Il capo della Procura, Giovanni Melillo, nella conferenza stampa dopo l’arresto di diversi esponenti dei clan Contini, Mallardo e Licciardi disse: “Gli uomini dei clan controllavano il funzionamento dell’ospedale, dalle assunzioni, agli appalti, alle relazioni sindacali. L’ospedale era diventato la base logistica per numerose trame delittuose”. Tutto l’iter per lo scioglimento è stato già definito da tempo ma non è stato ancora emesso il decreto. Non credo che De Luca abbia tanto potere da condizionare un ministro serio come Lamorgese. Allora chi ha chiesto di procrastinare il tutto a dopo le elezioni?

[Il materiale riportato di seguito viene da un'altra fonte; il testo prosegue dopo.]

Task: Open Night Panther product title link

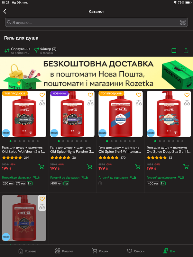Action: [x=72, y=149]

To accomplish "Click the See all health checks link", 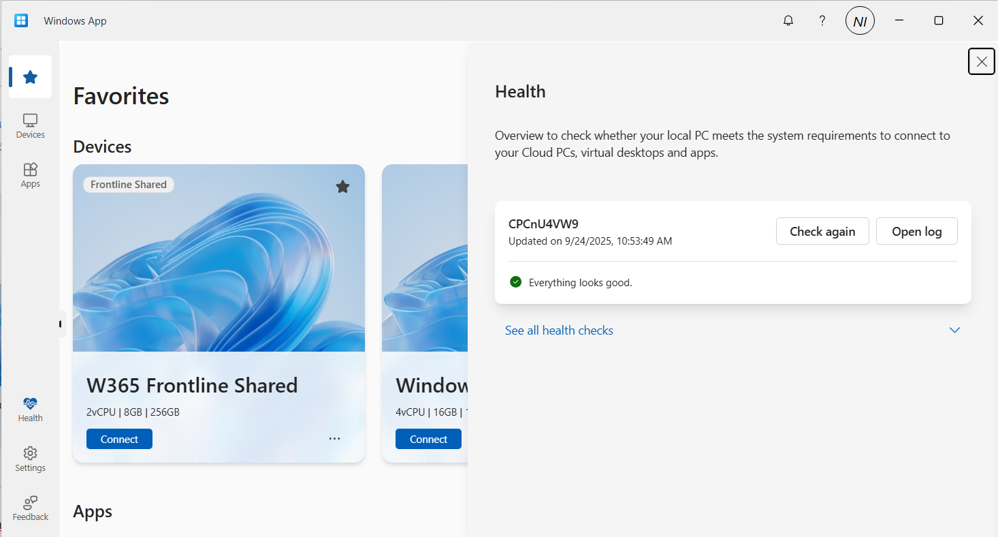I will point(559,331).
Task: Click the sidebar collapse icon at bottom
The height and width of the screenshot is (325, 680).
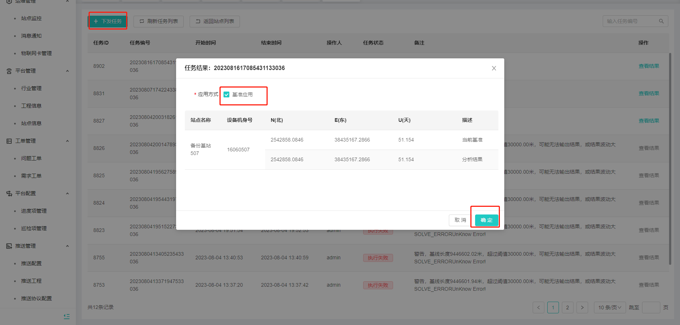Action: click(66, 316)
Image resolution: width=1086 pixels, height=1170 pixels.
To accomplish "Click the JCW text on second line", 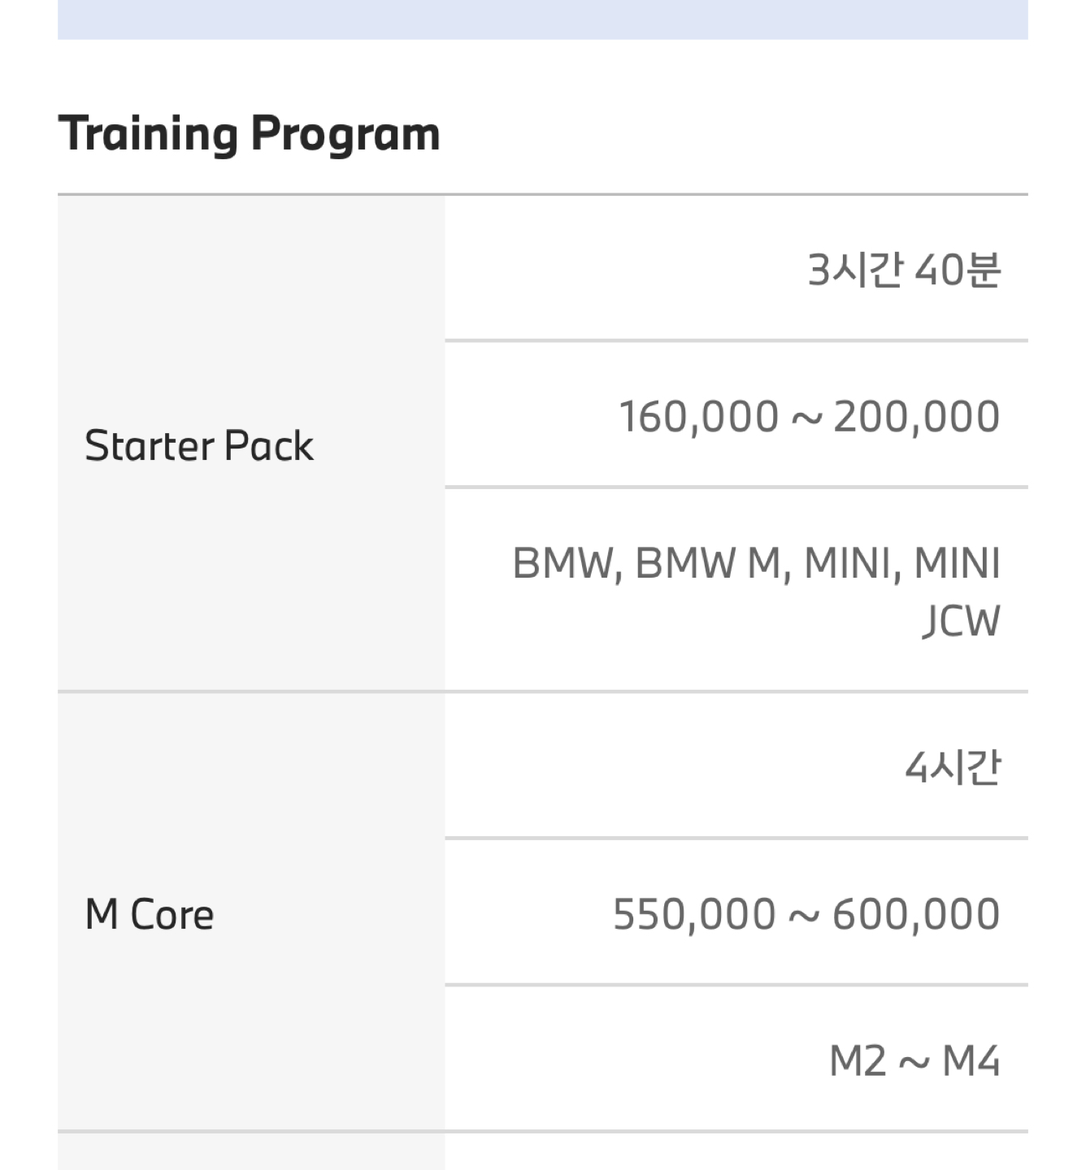I will click(x=961, y=622).
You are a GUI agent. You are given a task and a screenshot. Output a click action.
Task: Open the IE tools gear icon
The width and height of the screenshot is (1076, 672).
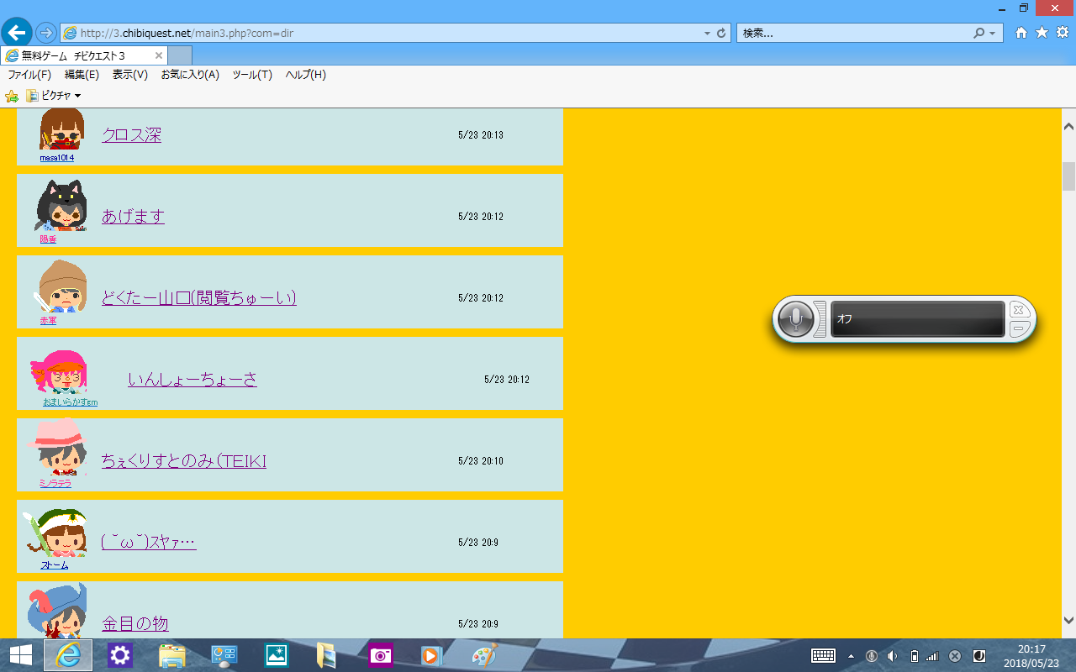[x=1062, y=33]
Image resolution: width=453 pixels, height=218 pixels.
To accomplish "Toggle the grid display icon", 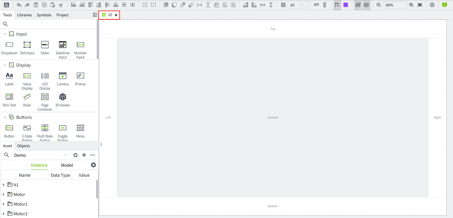I will [283, 5].
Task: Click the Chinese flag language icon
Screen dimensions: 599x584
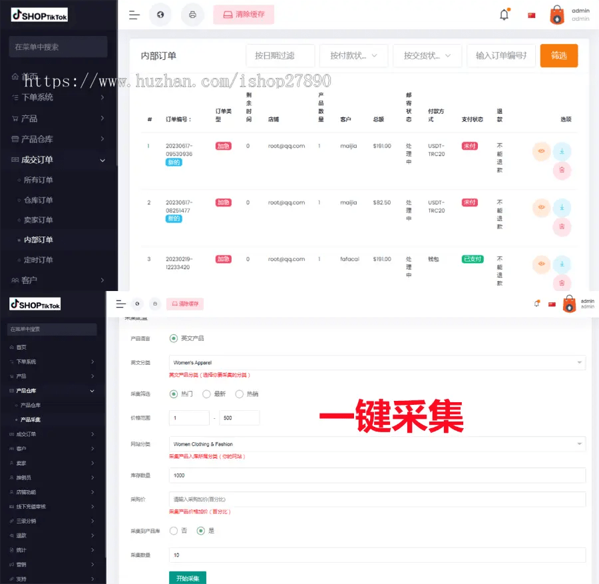Action: 530,13
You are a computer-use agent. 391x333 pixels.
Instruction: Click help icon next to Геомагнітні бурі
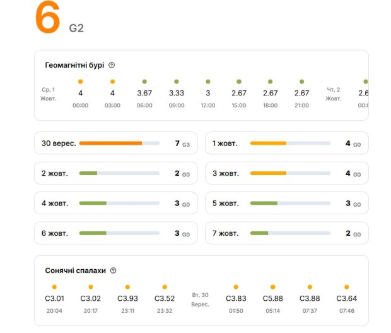112,65
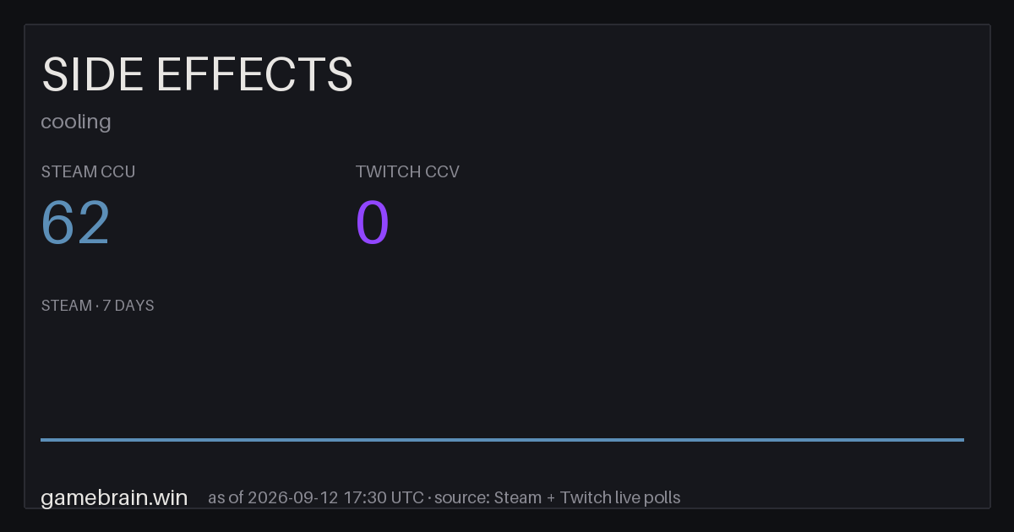This screenshot has height=532, width=1014.
Task: Click the word 'Steam' in the source footer
Action: 518,497
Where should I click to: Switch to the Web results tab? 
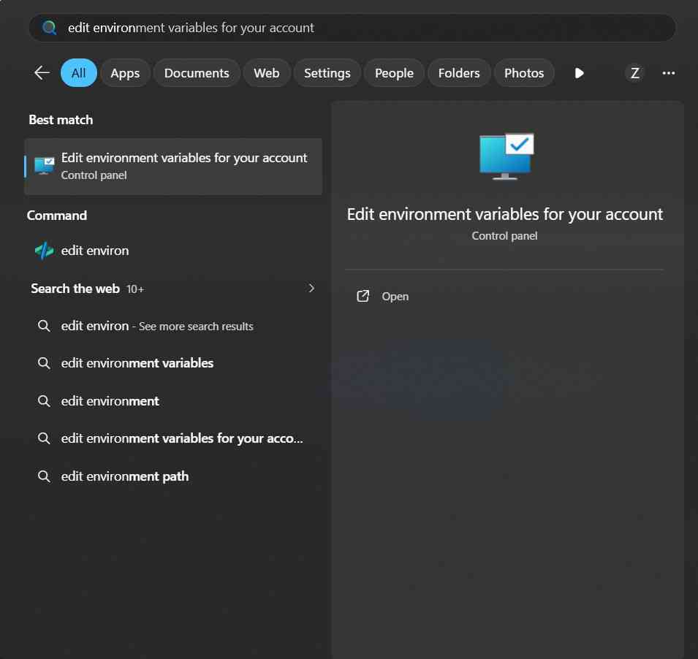click(x=266, y=72)
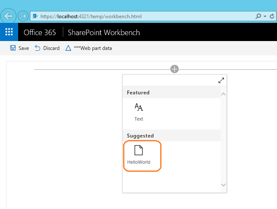Add the HelloWorld web part

click(x=139, y=155)
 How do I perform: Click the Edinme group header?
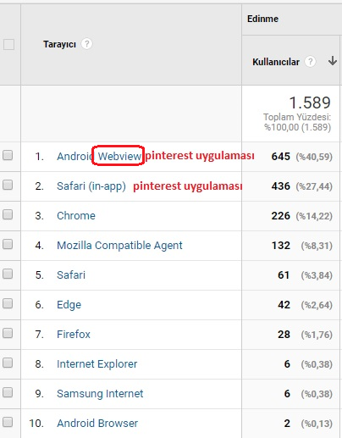click(262, 19)
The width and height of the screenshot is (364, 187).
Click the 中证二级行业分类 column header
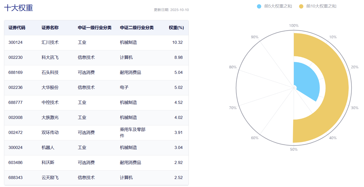(137, 28)
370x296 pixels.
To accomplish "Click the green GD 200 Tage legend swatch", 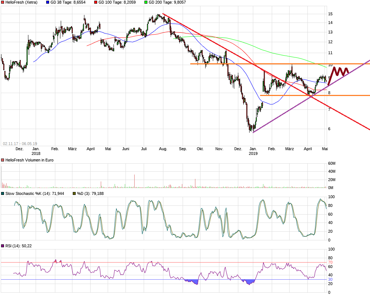I will point(146,2).
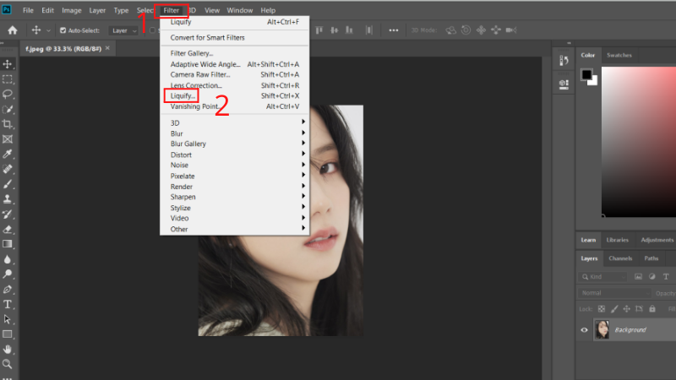
Task: Select the Type tool
Action: coord(8,303)
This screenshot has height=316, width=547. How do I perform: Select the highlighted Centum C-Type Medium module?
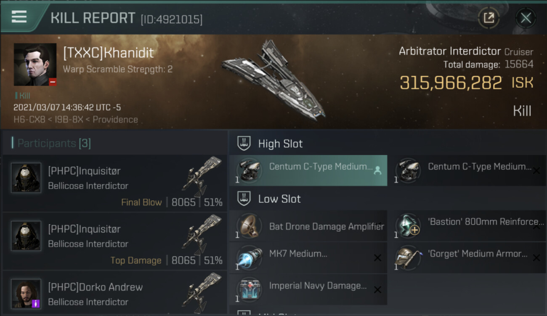click(308, 170)
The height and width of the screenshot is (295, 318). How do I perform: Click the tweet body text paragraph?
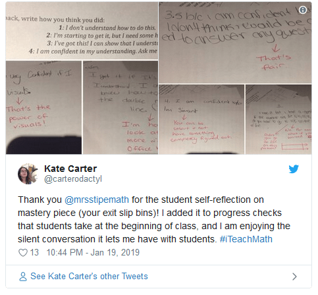154,219
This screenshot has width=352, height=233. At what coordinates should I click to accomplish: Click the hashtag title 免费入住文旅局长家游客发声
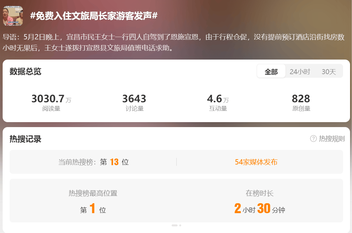click(x=94, y=16)
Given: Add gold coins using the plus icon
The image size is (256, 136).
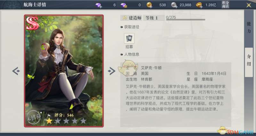Looking at the screenshot, I should tap(149, 5).
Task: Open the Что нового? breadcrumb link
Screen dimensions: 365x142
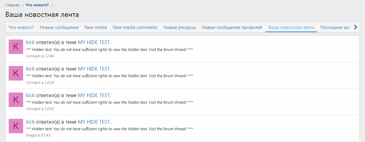Action: click(x=37, y=5)
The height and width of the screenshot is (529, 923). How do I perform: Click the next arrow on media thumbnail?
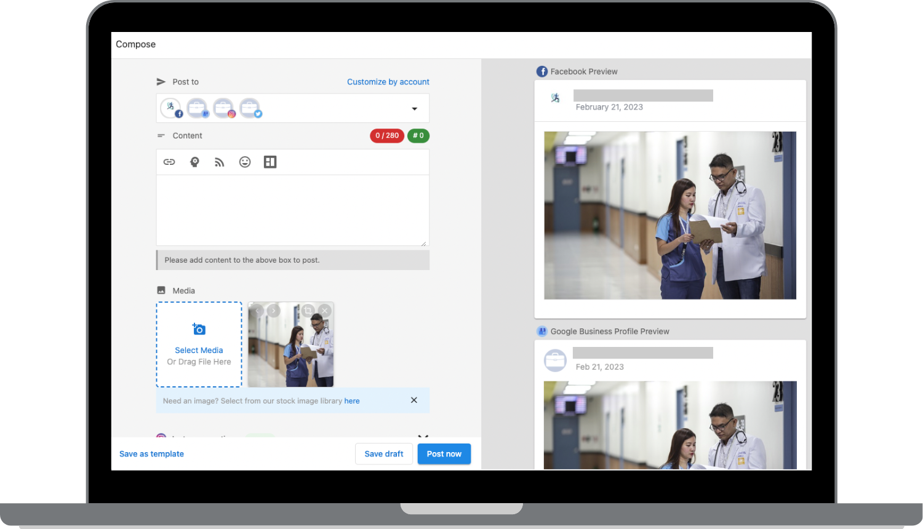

Ma è ancora più grave ciò che sta avvenendo nella predisposizione delle liste. Ben 14! I nomi degli intramontabili uomini del potere meridionale ci sono tutti. Non manca nessuno all’appello. E chi non ha potuto inserire il proprio nome per impedimenti della magistratura o di altro tipo si è fatto sostituire dai figli o da parenti stretti. È la più estesa “coalizione familistica” della storia politica meridionale, il più massiccio spostamento di personale politico da uno schieramento all’altro che si riscontri nella storia elettorale italiana. Alcune liste sono fatte quasi esclusivamente da candidati già presenti prima nel centrodestra: esponenti di FI, Lega ed ex consiglieri di Msi e FdI. Alcuni transfughi hanno sostenuto a spada tratta uomini coinvolti in rapporti con clan camorristici. Succede che si cambi idea, ma almeno poi si prendono le distanze dalle persone che prima si sostenevano. Invece si passa da uno schieramento all’altro parlando ancora bene di Cosentino, di Cesaro e di tutti i politici del centrodestra implicati in relazioni con i clan. Questo non è semplice trasformismo, è trasformismo menefreghista della legalità. De Luca vuole umiliare chi voleva sostituirlo. Perciò sta rafforzando le liste che portano il suo nome per dimostrare che può vincere senza che il Pd sia decisivo.
Dulcis in fundo. A compilare le liste civiche c’è Nello Mastursi, già capo della segreteria di De Luca nel 2015. È stato condannato a 18 mesi per aver promesso al marito di una magistrata un incarico in un’Asl che poi fece una sentenza favorevole a De Luca che stava rischiando la decadenza da presidente della Regione in base alla legge Severino. La sentenza alla fine arrise a De Luca, che salvò la sua carriera; il giudice fu trasferito; il marito rinviato a giudizio (e poi arrestato in un altro scandalo relativo ad appalti nella sanità) e Mastursi condannato con rito abbreviato. Ora è tornato alla grande, partecipa alle riunioni e tratta con i potenziali candidati. De Luca lo aveva allontanato sostenendo che aveva agito a sua insaputa. Anche adesso compila le liste di De Luca all’insaputa di De Luca? Quali sono le regole del Pd? Nessun “impresentabile” nelle proprie liste, ma si accetta che a fare le liste alleate ci sia un condannato? Tutto ciò è degno dello Sciascia di Todo Modo. Ma per non scomodare un maestro, accontentiamoci di Cetto La Qualunque.